Faced with appeals from a variety of directions to resolve an issue based on “the way it has always been done” or “what is most convenient” or “who will be unhappy” seldom renders the most responsible solution. For us, such challenges spark a crucial question that any leader who has to make a difficult, often unpopular, decision must ask themself: What must I do in this situation, given my position?
That is perhaps the most important question to keep in mind as one prepares for leadership, because the basis on which the decision is made reflects internal character and how it aligns with stated institutional principles. Promising visionary miracles is easy, but making meaningful, incremental change that helps to build an evolutionary and thriving institution has a more lasting and indelible effect.

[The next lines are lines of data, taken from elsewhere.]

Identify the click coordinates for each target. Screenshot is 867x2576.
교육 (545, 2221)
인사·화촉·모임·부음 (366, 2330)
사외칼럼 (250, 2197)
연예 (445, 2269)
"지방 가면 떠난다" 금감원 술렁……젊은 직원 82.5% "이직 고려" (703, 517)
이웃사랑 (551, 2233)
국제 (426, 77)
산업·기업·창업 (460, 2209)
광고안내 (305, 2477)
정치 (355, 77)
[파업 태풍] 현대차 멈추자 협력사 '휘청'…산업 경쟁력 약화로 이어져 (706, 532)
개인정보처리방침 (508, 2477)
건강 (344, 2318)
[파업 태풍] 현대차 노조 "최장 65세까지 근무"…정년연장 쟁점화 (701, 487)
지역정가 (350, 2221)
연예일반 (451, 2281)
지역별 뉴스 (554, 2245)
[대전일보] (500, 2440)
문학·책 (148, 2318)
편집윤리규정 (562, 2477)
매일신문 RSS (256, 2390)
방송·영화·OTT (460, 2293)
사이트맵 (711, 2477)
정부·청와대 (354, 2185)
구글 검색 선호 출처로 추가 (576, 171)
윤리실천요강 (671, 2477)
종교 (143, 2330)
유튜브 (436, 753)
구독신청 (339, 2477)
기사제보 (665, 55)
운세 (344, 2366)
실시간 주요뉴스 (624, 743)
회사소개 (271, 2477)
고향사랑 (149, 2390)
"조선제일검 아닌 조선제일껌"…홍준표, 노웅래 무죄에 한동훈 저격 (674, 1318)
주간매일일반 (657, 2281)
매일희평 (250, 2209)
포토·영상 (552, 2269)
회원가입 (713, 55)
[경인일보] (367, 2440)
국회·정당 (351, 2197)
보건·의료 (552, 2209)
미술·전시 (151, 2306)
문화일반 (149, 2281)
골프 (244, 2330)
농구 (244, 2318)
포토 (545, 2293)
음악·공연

In A Time to Build, Yuval Levin decries the failure of leaders who abandon the formative role of an institution in favor of the performative or celebrity role that basks in attention and power, often seeking quick wins that appeal to a culture of celebrity or instant, and often fleeting, attention. Meaningful change, in contrast, supports a culture of integrity that is driven by formative institutional principles and that provides a structure for future growth and change. For example, achieving institutional diversity must be about more than increasing numbers or staging celebrations of difference. Instead, it must involve fostering a culture of inclusion as an institutional value demonstrated by how we enact the institution’s mission and vision.
Moral courage must trump inaction and silence. Few people would argue against the truth of this maxim, especially as applied to a crisis. In recent times, the importance of moral courage has become ever more crucial in institutional leadership, which often struggles with frequent turnovers, competition for resources and an increasingly diverse student population. As deans of color, we faced such issues, learning quickly that enacting our roles with integrity called for moral courage -- that is, for speaking out and serving without fear.
Such a stance can come with disappointments and concerns about not being heard, about lack or loss of support, or even about reprisals. But despite those challenges, we were committed to making reasonable compromises so long as our fundamental values were not compromised. That is, of course, easier said than done, because integrity does not guarantee long-term security. But we also understood that whatever the cost, it was not worth abandoning professional responsibility or personal ethics in service to the status quo.
We believed then and now that to benefit those whom you serve and to lay the groundwork for long-term positive outcomes, moral courage trumps inaction and silence. Audre Lorde expressed it well in her poem “A Litany for Survival”: “When we speak, we are afraid our words will not be heard or welcomed. But when we are silent, we are still afraid. So it is better to speak …” Serving without fear will not ensure the permanence of your goals and plans. But only by maintaining the courage to speak inconvenient truths can institutional leaders offer some certainty in the face of uncertain times.